Download a copy of TM 31-210 (the US Army Improvised Munitions Handbook), read chapter 3, then go down to your local Home Depot or hardware store and build you a 9mm for about $5.

http://www.martinfrost.ws/htmlfiles/june2007/imhv3.pdf

A 9 mm pistol can be made from 1/4 inch steel gas or water pipe and fittings.
Materials Required
1/4 inch nominal size steel pipe 4 to 6 inches long with threaded ends
1/4 inch solid pipe plug
Two (2) steel pipe couplings
Metal strap – roughly 1/8 inch x 1/4 inch x 5 inch
Two (2) elastic bands
Flat head nail – 6D or 8D (approximately 1/16 inch diameter)
Two (2) wood screws #8
Wood 8 inch x 5 inch x 1 inch
Drill
1/4 inch wood or metal rod, (approximately 8 inches long)

Approved by the US Army, and much cheaper than a 3D printer.
 
IIRC, the police once "persuaded" auto makers to reduce the size of radio antenna tubing so a .22 cartridge wouldn't fit. And that was before computers.

Jim
 
I agree with the poster who said 1.5hrs. If you have access to a junkyard, especially an automotive junkyard and the basic tools any shop would/should have you could be turning out single shots in under an hour. Rotating breech models in about two hours and full auto grease guns in a day allowing time for making the high capacity magazines.
Don't ask me how I know and +1 for the guy who said get the Armys "Improvised munitions handbook" for some nifty ideas and usefull reference tables.
 
I once saw a newspaper article on a fellow in the Philippines making revolvers illegally way back in the jungle somewhere. No power, but he did have an old foot pedal driven lathe. It said he turned out one a week, working full time.

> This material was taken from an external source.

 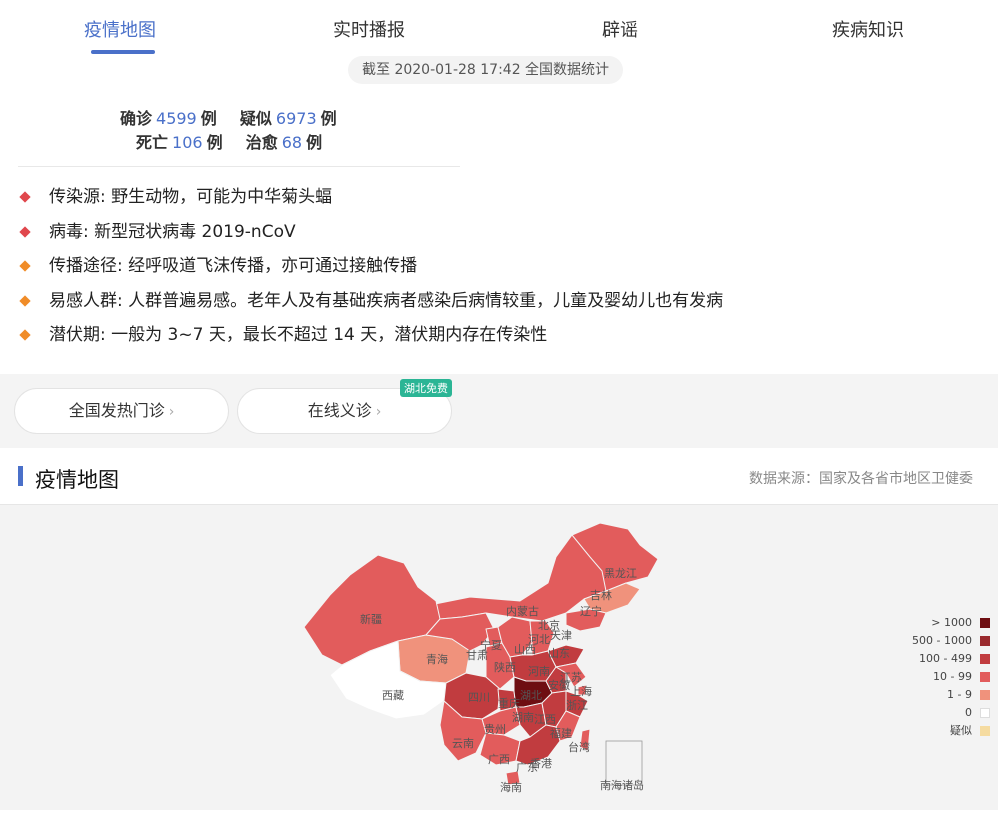 I want to click on update-time-notice: 截至 2020-01-28 17:42 全国数据统计, so click(x=486, y=70).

Rifling may seem like a sticking point, but the old muzzle loader gunsmiths did it with wooden riflling rigs that traced a wood rifling pattern. Somewhere I have Guy Lautard's video on how to make a barrel boring machine and a rifling machine from retired lathes. It's extra work and skill, but not rocket science.

The printing may seem to be out to lunch, as a plastic gun results. But I suspect, with the right nozzles and temperatures, you could print a receiver from wax, then do a lost wax casting of aluminum, brass or bronwhite (bronze alloy with the the strength of mild steel) or even of cheap steel to case harden later, if you have the equipment to reach the required temperature. Back yard foundries for aluminum and bronze casting used to be a hobby there were a number of books about. You'd still need some tools to clean the casting up, but it might come close.